I find myself in the square of the main church here in Milan, trying to do some discreet people watching. I suppose staring at people for hours while you try not to look sketchy as you write things down doesn't always work. On top of that, my wardrobe screams, "look at me!" Sort of. It's just the boots and bag attract attention in a place as name brand conscious as Milan. My lovely yellow scarf doesn't exactly blend into the dirty concrete on which I'm sitting either.
But I digress. This self given assignment isn't about others watching me, but about me watching others. "The other", to be exact. With all of the soul searching I've been up to lately I needed to do something. Sure, I received healing with regards to my own personal connection to slavery, but I've been aware for some time now that there is another form of modern slavery running rampant and receiving even less attention than the transatlantic slave trade.
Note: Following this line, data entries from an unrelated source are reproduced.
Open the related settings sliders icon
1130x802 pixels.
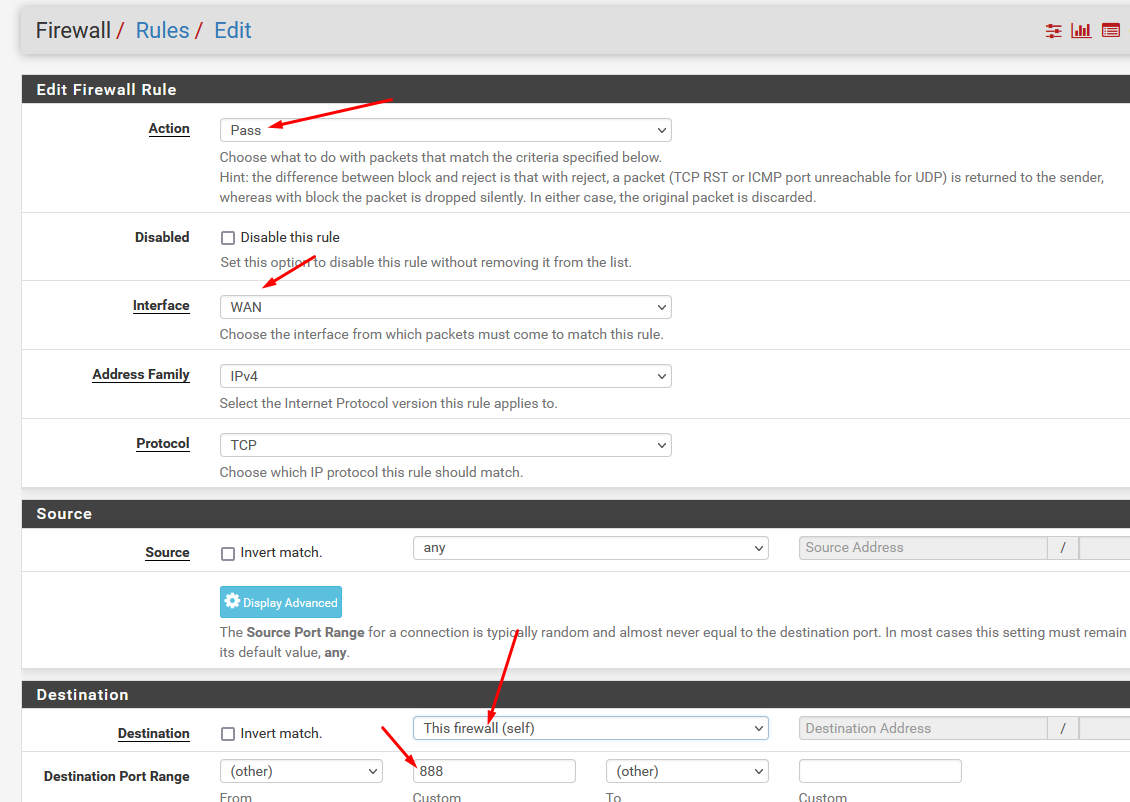coord(1053,31)

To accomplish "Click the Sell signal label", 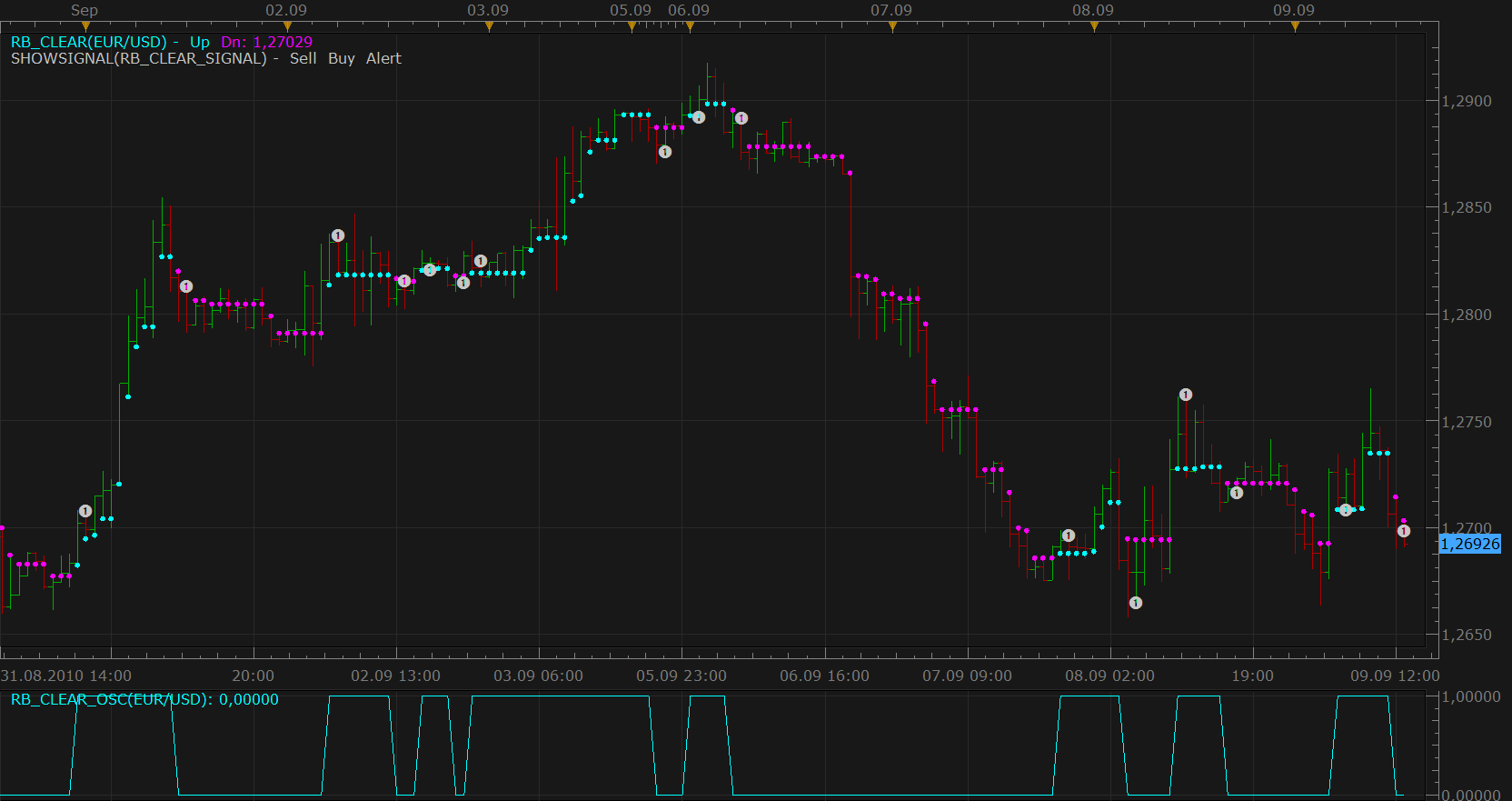I will 303,58.
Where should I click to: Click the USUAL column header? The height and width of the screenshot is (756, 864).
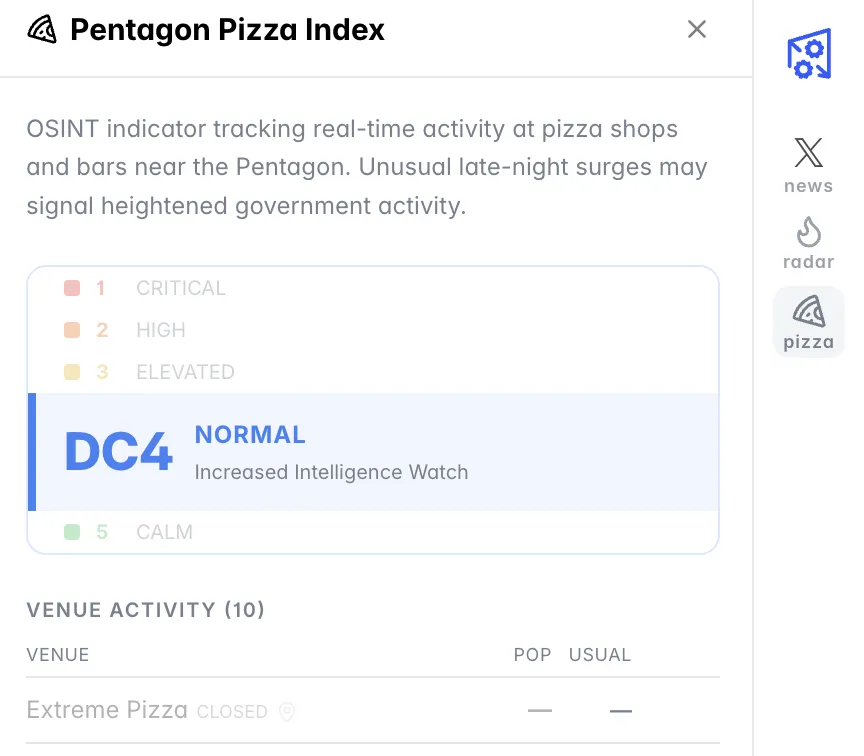pyautogui.click(x=600, y=655)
Looking at this situation I am being made more and more aware of how limiting personal pain can be. While I've been moping around about something that happened centuries ago (to be fair to myself, I must acknowledge that there are still the aftereffects to contend with), there were people being trafficked into all kinds of horrific forms of modern slavery right under my stuck up nose. But I speak for myself. Someone else might have taken their personal pain and used it as fuel in the fight against the modern day slave trade. That's all fine and well except for the fact that I don't want the work I do to be fueled by pain and hatred. What good could possibly come of that, in the long run? For sure I'd burn out or lose effectiveness as the bitterness consumed me.
Back to the task at hand.
I am people watching. I am watching the people who no one pays any attention to, and I am waiting. In a sense, I am putting myself in a place to receive divine appointments. Many of the African immigrants here in Milan feel comfortable coming up to me. They ask me what I think about the city, how I like it. They take the time to listen to me, while I've just been breezing by, missing out on deeper connections. But I want to slow down now, and I've determined that now it's my time to listen. I may not be particularly trained at dealing with people who reside on the fringes of society, but clearly that hasn't mattered.
I know that I can listen, I can ask questions as well as answer them, and I can write. It's time to write about someone else's experiences now, though in typical egotistical human nature fashion the connection of this project to myself is incredibly obvious. I think in some way all of our creative outputs are a reflection of ourselves. Really, it's only our lives that we live, but part of the beauty of living is intersecting with other lived lives.